In a notable development in the metal galvanising industry, Ireland’s leading galvanising company, Galco, is nearing a sale to Dot Nordic, a Danish company backed by the Lego family. Execs at Dot Nordic have established a special purpose vehicle to facilitate the purchase, with current shareholders’ future roles yet uncertain.

Founded in the 1960s, Galco operates from its headquarters in Dublin and several galvanising plants across Ireland. The company is renowned for its galvanising services used in various applications, including public infrastructure and artistic projects like the Gaiety Theatre canopy. Employing over 300 individuals and reporting revenues of approximately €46 million in 2024, Galco’s acquisition by Dot presents a significant development in the steel coating arena.

Powerscourt Distillery’s Financial Resurgence

Bala Venkataraman, a US-based pharmaceutical entrepreneur, has successfully acquired Powerscourt Distillery for €8 million, pulling it out of receivership. This acquisition marks a significant investment as Venkataraman, through Altiva Management Inc, aims to inject substantial capital into the operation. The distillery struggled amid a global oversupply of spirits, falling under the receivership of PNC Bank last June.

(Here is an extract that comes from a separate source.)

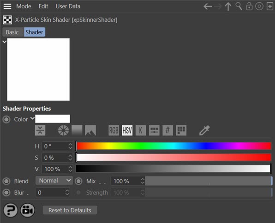Screen dimensions: 275x223
Task: Toggle the color mixer sliders icon
Action: [x=154, y=130]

The deal includes not only the operational leasehold but also a large inventory of bulk whiskey. Venkataraman’s extensive involvement in the pharmaceutical industry positions him to infuse new life into the distillery, which had been facing significant operational challenges in a competitive market.

As Powerscourt navigates the complexities of the whiskey landscape, the industry is witnessing other major players facing similar difficulties, prompting closures and downsizing efforts across several distilleries. Despite these challenges, there is cautious optimism in the market, suggesting potential recovery and growth for Irish whiskey exports in the upcoming years.